In 2012, Avista, together with Partners Group, purchased Strategic Partners, a manufacturer and marketer of uniforms and footwear to support healthcare professionals, schools, and parents. In 2016, Avista sold the company to New Mountain Capital.

In 2013, Avista acquired a controlling stake in Vertical/Trigen Holdings for an undisclosed price and, in 2015, the company joined forces with Osmotica Pharmaceutical, a specialty pharmaceutical and generics company. Also in 2013, Avista acquired Zest Dental Solutions, a maker of dental products, from the Jordan Company and, in 2018, Avista sold Zest to BC Partners for an undisclosed amount.

In 2016, Avista acquired the contract research organization MPI Research, a provider of testing services for biopharmaceutical and medical devices. Avista sold the company to Charles River Laboratories for approximately $800 million in cash in 2018. In 2017, Avista acquired Express Scripts’ United BioSource division and National Spine & Pain Centers (NSPC) from Sentinel Capital Partners, both for undisclosed sums. Also in 2017, Avista acquired Miraca Life Sciences, a subsidiary of Japanese clinical diagnostics and laboratory testing company Miraca Holdings Inc.

In 2018, Avista contributed to a $110 million round of financing for Braeburn Pharmaceuticals. Also in 2018, Avista, together with Dana Holdings, purchased Kramer Laboratories, an over-the-counter healthcare platform. A month later, Kramer Laboratories acquired Nizoral, an anti-dandruff shampoo brand, from Janssen Pharmaceutical NV, part of Johnson & Johnson. Kramer changed its name to Arcadia in 2019 and went on to acquire Naturelo and the US rights to Kaopectate, both in 2020. In August 2021, Avista sold Arcadia to Bansk Group for a return of approximately 3.7 times its investment.

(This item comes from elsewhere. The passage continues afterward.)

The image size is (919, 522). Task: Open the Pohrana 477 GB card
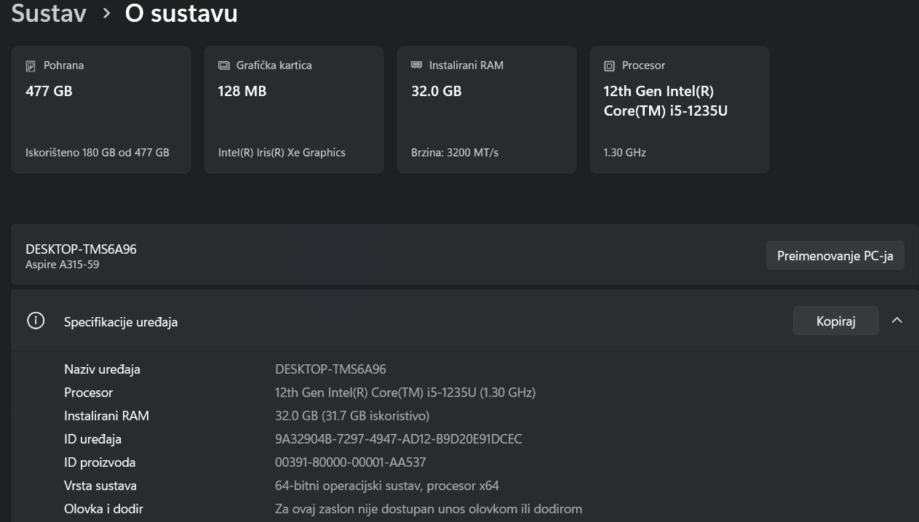(100, 110)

In December 2018, Avista Healthcare Public Acquisition Corp. (AHPAC) acquired regenerative medicine specialist Organogenesis. As part of the deal, Organogenesis became a wholly owned subsidiary of AHPAC, while Avista invested $92 million in the combined company.

In September 2019, Avista acquired California-based medtech component manufacturer GCM Holding Corp. from May River Capital for an undisclosed amount. Also in 2019, Avista sold Trimb Healthcare, an over-the-counter health-care product business, to Karo Pharma.

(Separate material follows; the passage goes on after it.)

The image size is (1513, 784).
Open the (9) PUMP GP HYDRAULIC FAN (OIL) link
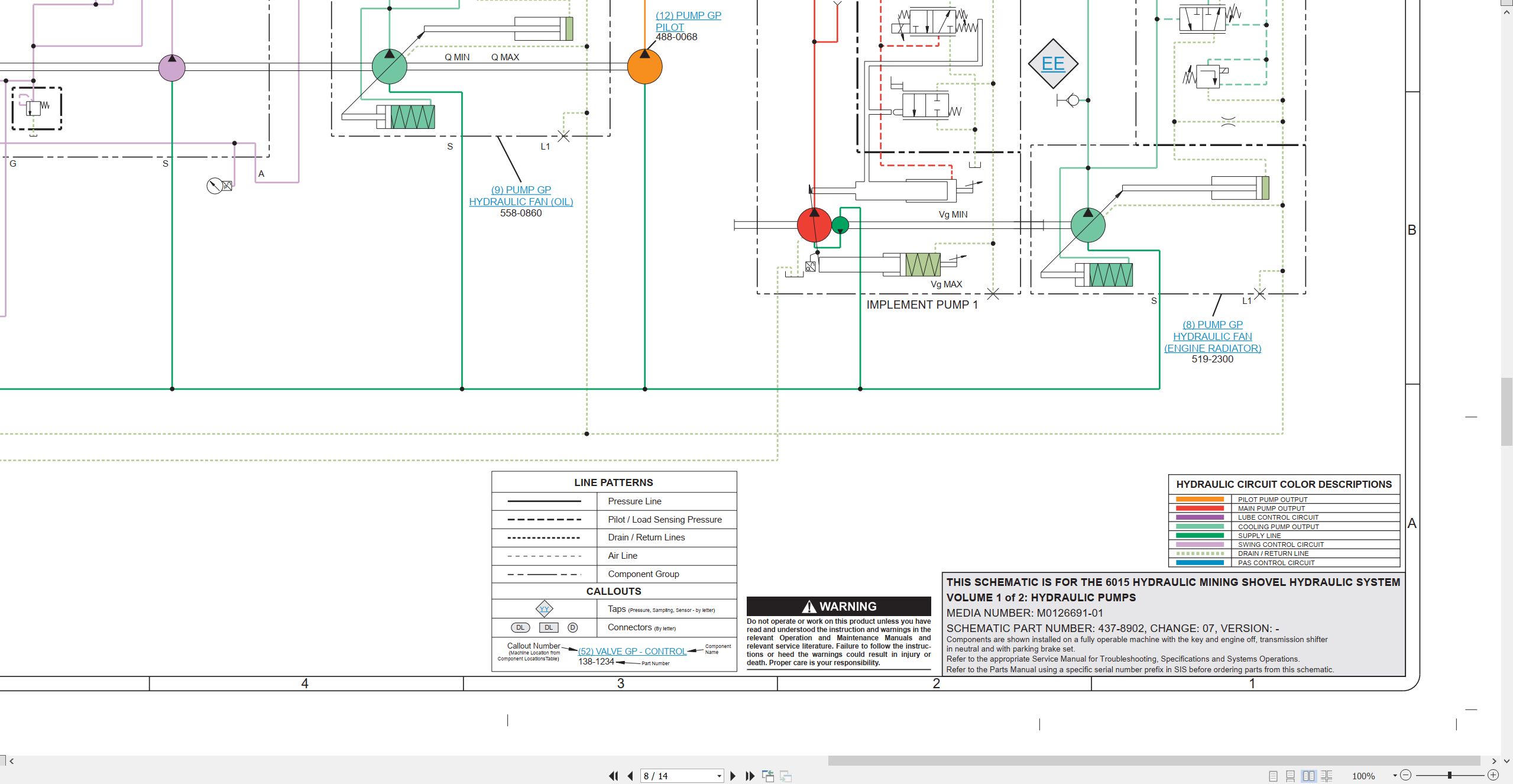click(x=521, y=196)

In January 2021, Avista acquired Solmetex Inc., a provider of waste compliance products, including amalgam separators, for the American and Canadian dental industries. In March 2021, Avista Capital Partners agreed to buy chemical and bioreagent specialist eMolecules for $250 million.

On June 24, 2025 Avista announced the successful close of Avista Healthcare Partners CV II, L.P., a single-asset continuation fund for GCM, a leading outsourced manufacturer of complex precision components for high-growth medical technology end markets.